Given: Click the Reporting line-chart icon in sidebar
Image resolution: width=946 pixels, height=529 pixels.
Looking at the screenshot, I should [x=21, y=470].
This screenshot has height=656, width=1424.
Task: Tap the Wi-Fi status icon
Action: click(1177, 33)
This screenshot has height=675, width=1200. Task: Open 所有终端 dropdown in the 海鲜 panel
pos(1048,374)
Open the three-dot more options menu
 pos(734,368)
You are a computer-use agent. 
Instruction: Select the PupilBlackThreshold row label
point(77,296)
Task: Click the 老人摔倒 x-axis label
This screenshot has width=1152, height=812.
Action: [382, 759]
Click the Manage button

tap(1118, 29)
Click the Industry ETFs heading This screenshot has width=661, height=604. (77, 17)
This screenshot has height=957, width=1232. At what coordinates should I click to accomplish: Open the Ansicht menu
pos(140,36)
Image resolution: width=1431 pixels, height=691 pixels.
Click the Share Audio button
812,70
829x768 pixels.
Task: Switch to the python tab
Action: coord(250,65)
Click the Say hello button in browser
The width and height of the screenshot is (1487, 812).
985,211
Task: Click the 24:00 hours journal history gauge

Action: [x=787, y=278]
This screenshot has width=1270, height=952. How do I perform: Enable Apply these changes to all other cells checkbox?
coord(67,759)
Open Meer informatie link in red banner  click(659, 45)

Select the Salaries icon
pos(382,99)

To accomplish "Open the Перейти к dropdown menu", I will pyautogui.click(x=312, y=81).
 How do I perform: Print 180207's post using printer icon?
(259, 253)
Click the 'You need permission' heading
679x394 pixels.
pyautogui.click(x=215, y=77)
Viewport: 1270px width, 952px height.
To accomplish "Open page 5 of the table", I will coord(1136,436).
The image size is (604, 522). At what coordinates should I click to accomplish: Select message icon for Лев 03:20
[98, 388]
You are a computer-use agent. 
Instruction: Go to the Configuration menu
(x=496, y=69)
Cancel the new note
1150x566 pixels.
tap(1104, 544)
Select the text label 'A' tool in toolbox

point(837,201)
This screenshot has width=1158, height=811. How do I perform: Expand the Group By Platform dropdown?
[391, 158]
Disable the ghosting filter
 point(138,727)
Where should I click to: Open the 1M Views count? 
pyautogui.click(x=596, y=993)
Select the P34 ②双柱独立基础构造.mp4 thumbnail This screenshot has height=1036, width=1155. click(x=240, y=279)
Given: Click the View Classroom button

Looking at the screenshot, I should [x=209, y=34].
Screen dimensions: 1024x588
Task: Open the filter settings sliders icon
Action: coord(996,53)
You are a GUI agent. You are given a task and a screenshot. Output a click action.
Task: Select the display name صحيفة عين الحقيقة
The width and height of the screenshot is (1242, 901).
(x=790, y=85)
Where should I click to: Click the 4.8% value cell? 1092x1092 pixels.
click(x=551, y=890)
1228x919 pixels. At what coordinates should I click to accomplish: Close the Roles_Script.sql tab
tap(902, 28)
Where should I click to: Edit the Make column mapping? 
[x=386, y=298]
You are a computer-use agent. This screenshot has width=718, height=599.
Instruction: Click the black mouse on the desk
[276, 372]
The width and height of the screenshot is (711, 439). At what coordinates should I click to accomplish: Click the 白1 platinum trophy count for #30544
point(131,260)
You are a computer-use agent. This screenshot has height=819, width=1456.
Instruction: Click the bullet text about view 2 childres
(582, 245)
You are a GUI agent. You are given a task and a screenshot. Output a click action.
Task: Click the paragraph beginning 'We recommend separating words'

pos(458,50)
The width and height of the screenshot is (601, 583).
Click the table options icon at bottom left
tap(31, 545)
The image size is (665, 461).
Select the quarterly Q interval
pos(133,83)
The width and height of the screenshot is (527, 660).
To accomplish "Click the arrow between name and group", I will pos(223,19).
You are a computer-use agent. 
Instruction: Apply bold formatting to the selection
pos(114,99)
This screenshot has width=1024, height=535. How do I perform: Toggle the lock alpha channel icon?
__________________________________________________
» Aim of the exercise:
Give back every entry exactly, with nothing left out.

» Reply:
Given: Click the Reporting line-chart icon in sidebar
Image resolution: width=946 pixels, height=529 pixels.
Looking at the screenshot, I should [x=21, y=470].
This screenshot has height=656, width=1424.
Task: Tap the Wi-Fi status icon
Action: click(1177, 33)
This screenshot has height=675, width=1200. Task: Open 所有终端 dropdown in the 海鲜 panel
pos(1048,374)
Open the three-dot more options menu
 pos(734,368)
You are a computer-use agent. 
Instruction: Select the PupilBlackThreshold row label
point(77,296)
Task: Click the 老人摔倒 x-axis label
This screenshot has width=1152, height=812.
Action: [382, 759]
Click the Manage button

tap(1118, 29)
Click the Industry ETFs heading This screenshot has width=661, height=604. (77, 17)
This screenshot has height=957, width=1232. At what coordinates should I click to accomplish: Open the Ansicht menu
pos(140,36)
Image resolution: width=1431 pixels, height=691 pixels.
Click the Share Audio button
812,70
829x768 pixels.
Task: Switch to the python tab
Action: coord(250,65)
Click the Say hello button in browser
The width and height of the screenshot is (1487, 812).
985,211
Task: Click the 24:00 hours journal history gauge

Action: [x=787, y=278]
This screenshot has width=1270, height=952. How do I perform: Enable Apply these changes to all other cells checkbox?
coord(67,759)
Open Meer informatie link in red banner  click(659, 45)

Select the Salaries icon
pos(382,99)

To accomplish "Open the Перейти к dropdown menu", I will pyautogui.click(x=312, y=81).
 How do I perform: Print 180207's post using printer icon?
(259, 253)
Click the 'You need permission' heading
679x394 pixels.
pyautogui.click(x=215, y=77)
Viewport: 1270px width, 952px height.
To accomplish "Open page 5 of the table", I will coord(1136,436).
The image size is (604, 522). At what coordinates should I click to accomplish: Select message icon for Лев 03:20
[98, 388]
You are a computer-use agent. 
Instruction: Go to the Configuration menu
(x=496, y=69)
Cancel the new note
1150x566 pixels.
tap(1104, 544)
Select the text label 'A' tool in toolbox

point(837,201)
This screenshot has width=1158, height=811. How do I perform: Expand the Group By Platform dropdown?
[391, 158]
Disable the ghosting filter
 point(138,727)
Where should I click to: Open the 1M Views count? 
pyautogui.click(x=596, y=993)
Select the P34 ②双柱独立基础构造.mp4 thumbnail This screenshot has height=1036, width=1155. click(x=240, y=279)
Given: Click the View Classroom button

Looking at the screenshot, I should [x=209, y=34].
Screen dimensions: 1024x588
Task: Open the filter settings sliders icon
Action: coord(996,53)
You are a GUI agent. You are given a task and a screenshot. Output a click action.
Task: Select the display name صحيفة عين الحقيقة
The width and height of the screenshot is (1242, 901).
(x=790, y=85)
Where should I click to: Click the 4.8% value cell? 1092x1092 pixels.
click(x=551, y=890)
1228x919 pixels. At what coordinates should I click to accomplish: Close the Roles_Script.sql tab
tap(902, 28)
Where should I click to: Edit the Make column mapping? 
[x=386, y=298]
You are a computer-use agent. This screenshot has width=718, height=599.
Instruction: Click the black mouse on the desk
[276, 372]
The width and height of the screenshot is (711, 439). At what coordinates should I click to accomplish: Click the 白1 platinum trophy count for #30544
point(131,260)
You are a computer-use agent. This screenshot has height=819, width=1456.
Instruction: Click the bullet text about view 2 childres
(582, 245)
You are a GUI agent. You are given a task and a screenshot. Output a click action.
Task: Click the paragraph beginning 'We recommend separating words'

pos(458,50)
The width and height of the screenshot is (601, 583).
Click the table options icon at bottom left
tap(31, 545)
The image size is (665, 461).
Select the quarterly Q interval
pos(133,83)
The width and height of the screenshot is (527, 660).
To accomplish "Click the arrow between name and group", I will pos(223,19).
You are a computer-use agent. 
Instruction: Apply bold formatting to the selection
pos(114,99)
This screenshot has width=1024, height=535. How do I perform: Toggle the lock alpha channel icon?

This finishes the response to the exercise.